Biography
Daniel Grinberg received his PhD from the Department of Film and Media Studies at the University of California, Santa Barbara. In August 2018, he will be the Postdoctoral Fellow at the Center for Media at Risk at University of Pennsylvania’s Annenberg School for Communication. Previously, he received a M.A. in Communication and Culture at Indiana University and a B.A. in English Literature and Foreign Affairs at the University of Virginia. In between, he also taught English at a high school in France and embarked on an ongoing quest to watch every film in the Criterion Collection.

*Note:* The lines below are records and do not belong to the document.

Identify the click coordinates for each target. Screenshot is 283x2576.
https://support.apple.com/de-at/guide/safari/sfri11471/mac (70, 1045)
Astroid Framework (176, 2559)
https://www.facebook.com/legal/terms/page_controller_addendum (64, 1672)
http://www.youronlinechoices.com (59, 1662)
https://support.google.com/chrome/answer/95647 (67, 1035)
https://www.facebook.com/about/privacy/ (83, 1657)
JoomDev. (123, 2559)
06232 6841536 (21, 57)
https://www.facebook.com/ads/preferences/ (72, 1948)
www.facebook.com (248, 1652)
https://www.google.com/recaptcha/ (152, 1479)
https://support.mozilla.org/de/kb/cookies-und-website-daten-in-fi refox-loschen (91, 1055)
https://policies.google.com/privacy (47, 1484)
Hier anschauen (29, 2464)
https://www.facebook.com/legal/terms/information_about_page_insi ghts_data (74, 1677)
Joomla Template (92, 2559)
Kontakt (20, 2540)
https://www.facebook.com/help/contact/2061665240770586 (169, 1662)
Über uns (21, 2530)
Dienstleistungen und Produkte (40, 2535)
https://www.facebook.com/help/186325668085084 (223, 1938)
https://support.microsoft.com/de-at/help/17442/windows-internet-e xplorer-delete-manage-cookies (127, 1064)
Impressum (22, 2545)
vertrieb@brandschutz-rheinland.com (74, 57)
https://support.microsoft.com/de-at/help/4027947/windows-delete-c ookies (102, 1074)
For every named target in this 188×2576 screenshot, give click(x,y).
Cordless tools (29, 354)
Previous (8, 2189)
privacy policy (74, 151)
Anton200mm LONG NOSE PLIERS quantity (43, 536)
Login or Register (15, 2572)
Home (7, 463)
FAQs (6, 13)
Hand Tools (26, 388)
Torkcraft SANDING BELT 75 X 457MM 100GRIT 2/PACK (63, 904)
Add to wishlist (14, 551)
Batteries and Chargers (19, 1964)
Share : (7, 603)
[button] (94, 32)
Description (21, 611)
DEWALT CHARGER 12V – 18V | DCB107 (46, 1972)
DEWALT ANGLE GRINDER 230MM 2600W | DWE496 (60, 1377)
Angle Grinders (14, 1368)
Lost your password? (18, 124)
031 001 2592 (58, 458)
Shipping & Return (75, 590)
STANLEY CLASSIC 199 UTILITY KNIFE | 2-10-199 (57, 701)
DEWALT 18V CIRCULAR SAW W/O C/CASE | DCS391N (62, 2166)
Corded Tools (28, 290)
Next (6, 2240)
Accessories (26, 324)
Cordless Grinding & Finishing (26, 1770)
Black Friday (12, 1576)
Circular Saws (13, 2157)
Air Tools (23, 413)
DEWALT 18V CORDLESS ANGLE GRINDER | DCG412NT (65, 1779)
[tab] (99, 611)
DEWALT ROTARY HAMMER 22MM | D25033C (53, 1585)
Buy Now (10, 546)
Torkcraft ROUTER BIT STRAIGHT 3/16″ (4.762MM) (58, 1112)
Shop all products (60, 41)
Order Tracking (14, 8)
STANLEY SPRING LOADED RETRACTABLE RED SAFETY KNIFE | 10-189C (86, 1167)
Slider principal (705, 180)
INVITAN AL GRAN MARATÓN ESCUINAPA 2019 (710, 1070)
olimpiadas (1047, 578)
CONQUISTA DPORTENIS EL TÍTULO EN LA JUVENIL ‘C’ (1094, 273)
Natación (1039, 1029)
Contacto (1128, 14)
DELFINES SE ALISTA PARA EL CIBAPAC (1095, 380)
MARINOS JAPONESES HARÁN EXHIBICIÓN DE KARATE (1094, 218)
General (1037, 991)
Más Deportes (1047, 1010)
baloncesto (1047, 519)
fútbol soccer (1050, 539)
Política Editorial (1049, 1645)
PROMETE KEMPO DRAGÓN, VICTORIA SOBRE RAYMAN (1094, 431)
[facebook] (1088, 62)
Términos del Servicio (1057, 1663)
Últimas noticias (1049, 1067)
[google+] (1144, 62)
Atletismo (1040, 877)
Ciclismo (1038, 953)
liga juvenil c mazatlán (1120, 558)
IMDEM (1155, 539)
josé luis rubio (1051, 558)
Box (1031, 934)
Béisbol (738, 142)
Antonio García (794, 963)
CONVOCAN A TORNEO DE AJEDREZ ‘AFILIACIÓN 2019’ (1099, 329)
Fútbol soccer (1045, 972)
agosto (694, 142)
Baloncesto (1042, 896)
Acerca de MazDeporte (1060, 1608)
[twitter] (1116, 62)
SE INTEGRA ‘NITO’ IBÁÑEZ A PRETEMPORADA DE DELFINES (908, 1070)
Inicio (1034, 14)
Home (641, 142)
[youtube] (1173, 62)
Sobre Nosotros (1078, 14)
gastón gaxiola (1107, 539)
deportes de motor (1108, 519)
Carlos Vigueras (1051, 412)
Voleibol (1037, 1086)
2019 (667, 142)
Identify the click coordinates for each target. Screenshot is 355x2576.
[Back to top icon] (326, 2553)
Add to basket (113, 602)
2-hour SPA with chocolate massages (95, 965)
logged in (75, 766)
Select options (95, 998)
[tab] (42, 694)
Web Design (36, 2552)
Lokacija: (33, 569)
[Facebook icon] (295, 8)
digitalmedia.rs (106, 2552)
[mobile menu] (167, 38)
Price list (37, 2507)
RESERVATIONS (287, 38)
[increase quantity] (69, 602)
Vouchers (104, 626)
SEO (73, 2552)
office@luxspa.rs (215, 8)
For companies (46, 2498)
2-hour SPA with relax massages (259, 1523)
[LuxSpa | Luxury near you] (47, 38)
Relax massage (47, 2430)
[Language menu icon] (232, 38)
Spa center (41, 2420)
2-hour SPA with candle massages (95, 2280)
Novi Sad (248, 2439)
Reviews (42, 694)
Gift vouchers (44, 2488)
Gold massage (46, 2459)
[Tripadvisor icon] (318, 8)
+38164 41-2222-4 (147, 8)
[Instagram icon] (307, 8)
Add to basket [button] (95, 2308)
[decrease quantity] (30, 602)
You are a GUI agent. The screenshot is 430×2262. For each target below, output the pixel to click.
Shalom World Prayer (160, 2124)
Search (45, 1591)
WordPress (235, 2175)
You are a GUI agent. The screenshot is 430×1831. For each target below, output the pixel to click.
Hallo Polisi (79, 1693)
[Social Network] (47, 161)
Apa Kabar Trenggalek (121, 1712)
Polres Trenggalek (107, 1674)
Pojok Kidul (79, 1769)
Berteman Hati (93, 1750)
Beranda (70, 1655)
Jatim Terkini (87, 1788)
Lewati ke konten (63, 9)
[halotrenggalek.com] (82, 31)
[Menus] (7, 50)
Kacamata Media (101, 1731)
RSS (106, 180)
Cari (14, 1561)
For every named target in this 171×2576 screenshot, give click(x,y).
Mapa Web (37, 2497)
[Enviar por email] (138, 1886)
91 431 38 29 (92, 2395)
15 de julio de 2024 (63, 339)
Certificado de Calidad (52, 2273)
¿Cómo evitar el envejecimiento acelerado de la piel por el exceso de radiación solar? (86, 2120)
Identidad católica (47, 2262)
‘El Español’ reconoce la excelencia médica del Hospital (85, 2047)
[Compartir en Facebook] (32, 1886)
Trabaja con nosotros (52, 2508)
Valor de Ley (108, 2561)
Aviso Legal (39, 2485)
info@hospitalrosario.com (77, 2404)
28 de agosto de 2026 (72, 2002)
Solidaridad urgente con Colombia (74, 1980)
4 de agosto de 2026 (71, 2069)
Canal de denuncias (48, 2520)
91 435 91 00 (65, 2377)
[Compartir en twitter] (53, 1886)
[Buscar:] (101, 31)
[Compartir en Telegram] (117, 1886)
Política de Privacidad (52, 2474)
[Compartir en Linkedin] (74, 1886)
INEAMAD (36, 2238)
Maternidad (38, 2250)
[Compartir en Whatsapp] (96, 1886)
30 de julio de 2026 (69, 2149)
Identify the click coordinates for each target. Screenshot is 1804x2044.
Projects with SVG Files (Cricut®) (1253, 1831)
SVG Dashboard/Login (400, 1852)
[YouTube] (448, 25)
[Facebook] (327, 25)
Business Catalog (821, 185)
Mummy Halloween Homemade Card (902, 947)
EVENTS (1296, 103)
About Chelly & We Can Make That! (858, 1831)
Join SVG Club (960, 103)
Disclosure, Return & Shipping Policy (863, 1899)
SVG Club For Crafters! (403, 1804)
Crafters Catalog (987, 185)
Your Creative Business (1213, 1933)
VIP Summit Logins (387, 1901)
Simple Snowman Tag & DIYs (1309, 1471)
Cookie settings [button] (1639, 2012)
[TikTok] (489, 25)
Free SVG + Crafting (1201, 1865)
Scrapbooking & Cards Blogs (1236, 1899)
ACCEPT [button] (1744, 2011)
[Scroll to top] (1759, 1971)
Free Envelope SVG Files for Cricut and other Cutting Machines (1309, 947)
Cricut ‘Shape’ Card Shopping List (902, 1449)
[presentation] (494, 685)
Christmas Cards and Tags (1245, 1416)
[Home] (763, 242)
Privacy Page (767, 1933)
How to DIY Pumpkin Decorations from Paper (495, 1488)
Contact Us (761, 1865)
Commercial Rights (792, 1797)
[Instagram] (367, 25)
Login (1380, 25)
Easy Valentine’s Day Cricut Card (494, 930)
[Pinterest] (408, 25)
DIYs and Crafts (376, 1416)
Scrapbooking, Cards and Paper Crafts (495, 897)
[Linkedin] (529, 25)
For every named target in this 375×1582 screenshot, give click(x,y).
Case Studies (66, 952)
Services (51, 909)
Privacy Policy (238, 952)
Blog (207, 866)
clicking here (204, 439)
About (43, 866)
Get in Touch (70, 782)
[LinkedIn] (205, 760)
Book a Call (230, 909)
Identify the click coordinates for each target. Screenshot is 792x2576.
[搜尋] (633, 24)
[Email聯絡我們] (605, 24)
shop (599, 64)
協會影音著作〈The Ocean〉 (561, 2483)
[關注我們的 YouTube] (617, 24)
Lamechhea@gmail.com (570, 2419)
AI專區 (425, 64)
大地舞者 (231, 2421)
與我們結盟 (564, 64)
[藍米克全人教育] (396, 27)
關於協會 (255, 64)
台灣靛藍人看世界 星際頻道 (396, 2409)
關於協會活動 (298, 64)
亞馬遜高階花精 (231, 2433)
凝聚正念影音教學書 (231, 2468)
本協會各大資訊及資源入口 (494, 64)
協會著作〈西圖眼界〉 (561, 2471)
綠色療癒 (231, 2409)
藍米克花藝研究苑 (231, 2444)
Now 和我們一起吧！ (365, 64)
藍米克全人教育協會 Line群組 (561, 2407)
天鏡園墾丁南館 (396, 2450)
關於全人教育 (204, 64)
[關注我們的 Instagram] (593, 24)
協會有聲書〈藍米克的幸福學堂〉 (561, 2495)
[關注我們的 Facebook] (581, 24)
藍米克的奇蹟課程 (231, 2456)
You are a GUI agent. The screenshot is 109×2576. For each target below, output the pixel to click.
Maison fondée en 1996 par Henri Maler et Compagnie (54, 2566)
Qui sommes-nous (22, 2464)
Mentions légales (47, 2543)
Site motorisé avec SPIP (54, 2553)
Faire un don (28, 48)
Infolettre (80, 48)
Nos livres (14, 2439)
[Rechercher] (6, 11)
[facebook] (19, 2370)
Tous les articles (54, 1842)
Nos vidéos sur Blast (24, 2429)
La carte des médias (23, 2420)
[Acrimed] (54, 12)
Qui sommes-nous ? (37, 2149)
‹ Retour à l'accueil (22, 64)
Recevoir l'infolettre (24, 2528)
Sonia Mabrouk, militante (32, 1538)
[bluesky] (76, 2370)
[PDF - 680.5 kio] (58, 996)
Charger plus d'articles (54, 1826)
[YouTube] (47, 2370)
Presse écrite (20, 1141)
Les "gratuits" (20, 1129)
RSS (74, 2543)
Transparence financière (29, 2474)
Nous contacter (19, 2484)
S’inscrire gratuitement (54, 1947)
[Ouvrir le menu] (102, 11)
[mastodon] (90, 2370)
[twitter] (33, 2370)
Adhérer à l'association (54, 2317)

Currently, he is at work on his first book, Partial Disclosures: Documentary Media and the Freedom of Information Act, which examines how documentary media and FOIA disclosures mediate public knowledge of covert security and surveillance practices. He has also written on topics such as terror watchlists, virtual reality simulations, predictive security algorithms, and the militainment network of the Guantanamo Bay Naval Base. His research interests include government media and censorship, war and security media, surveillance, documentary media, media activism, and media and the environment in both U.S. and global contexts. He is also the co-editor of the “Surveillance States” issue of Media Fields Journal; the co-organizer of the University of California Humanities Research Institute “War, Security, and Digital Media” Graduate Working Group; and the co-organizer of the Power Dynamics: 2016 Media and the Environment Conference and Ruins: 2017 Media Fields Conference.